What is being asked: Can you repeat these lines with "Shorter mode" swapped for "Formal mode", changing nothing else and leaving out the pictures?

Provided records:
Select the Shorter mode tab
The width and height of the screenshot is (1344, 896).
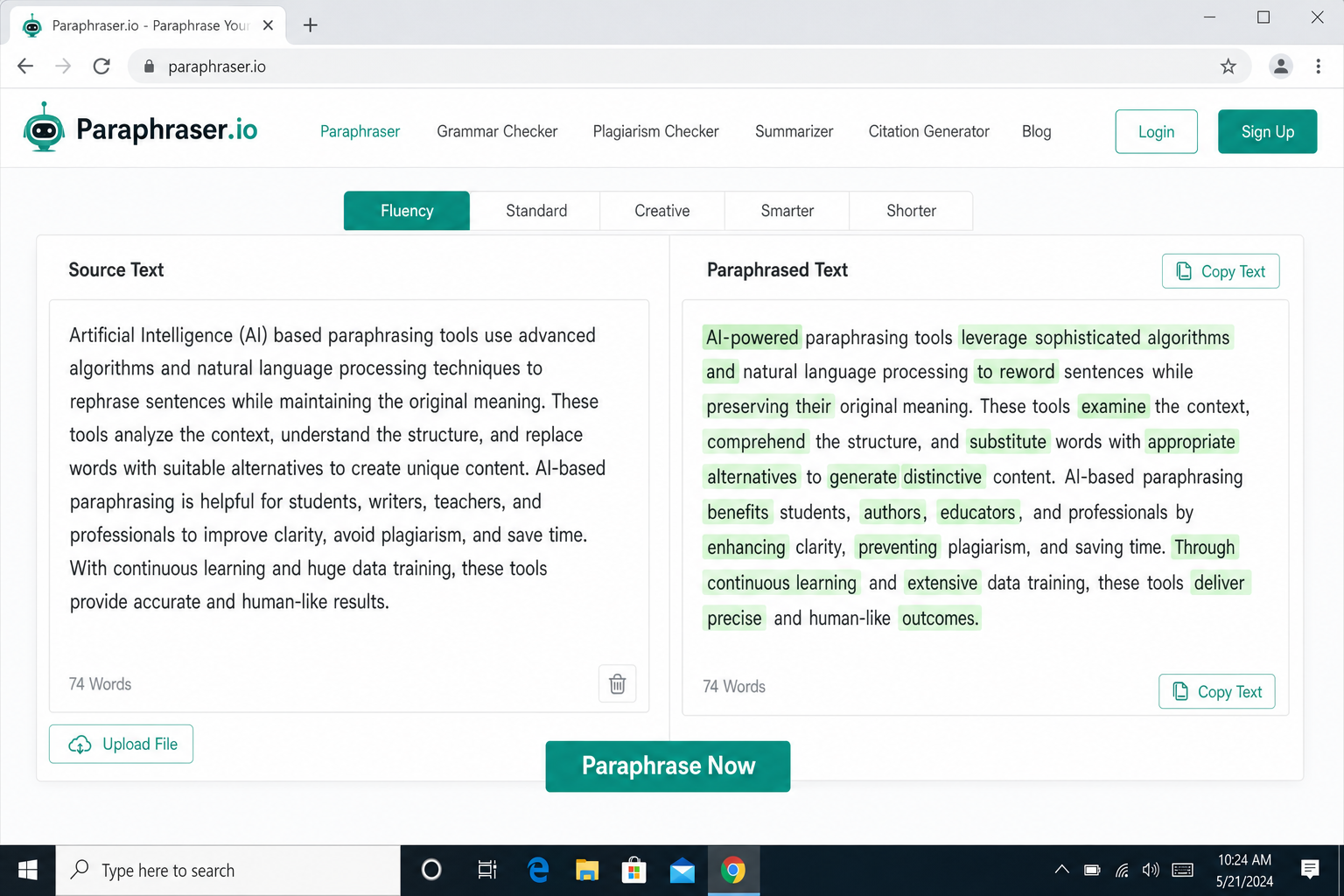[x=911, y=211]
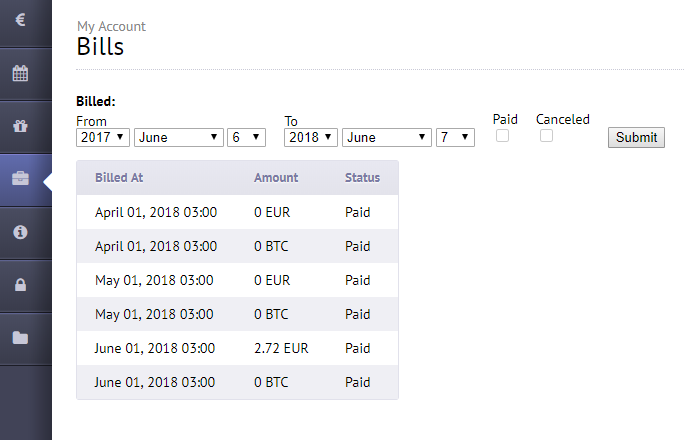Viewport: 684px width, 440px height.
Task: Enable the Paid filter checkbox
Action: (502, 136)
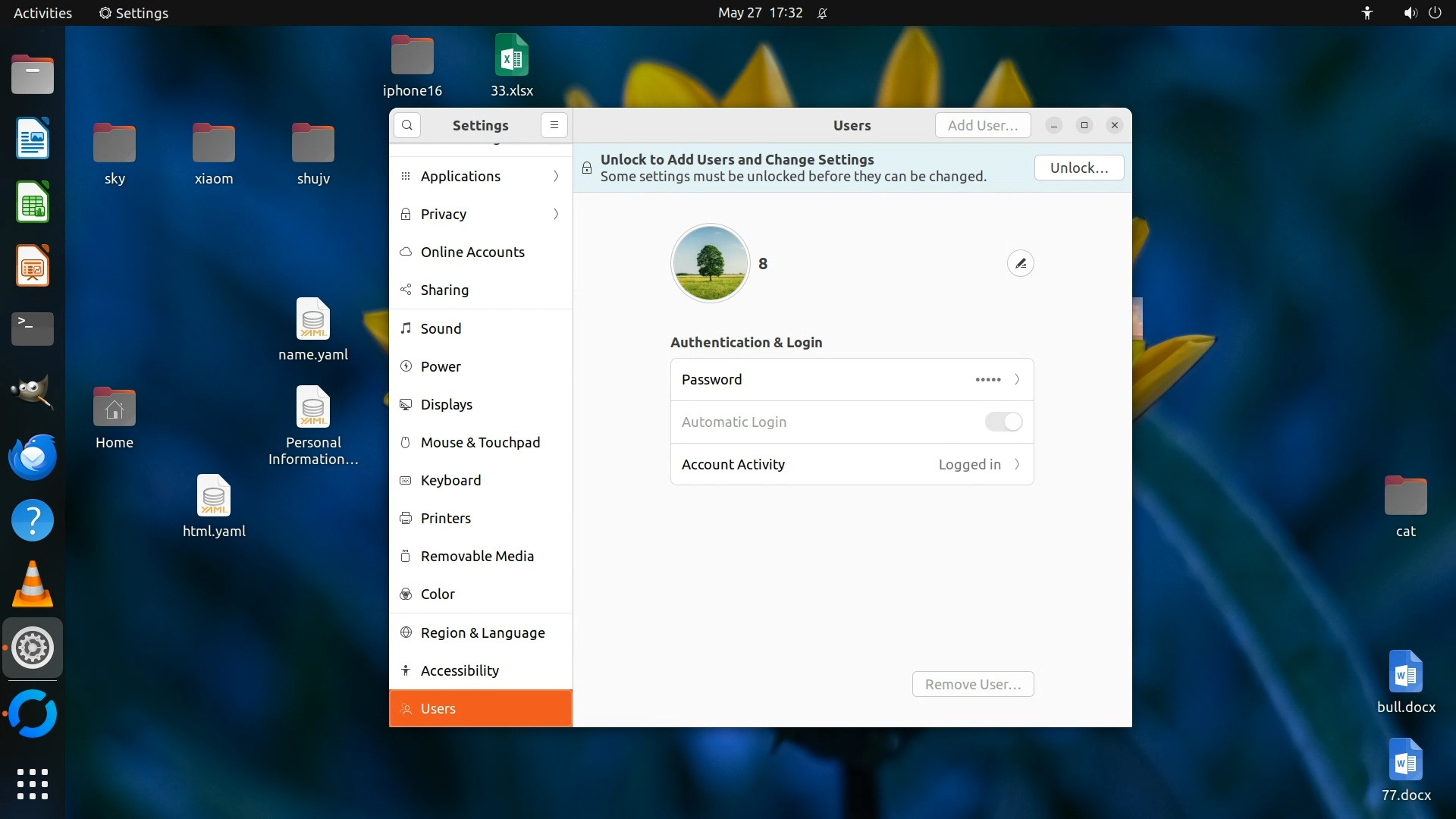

Task solution:
Select the Formal mode tab
The width and height of the screenshot is (1344, 896).
[x=911, y=211]
Viewport: 684px width, 440px height.
Task: Enable the Paid filter checkbox
Action: (502, 136)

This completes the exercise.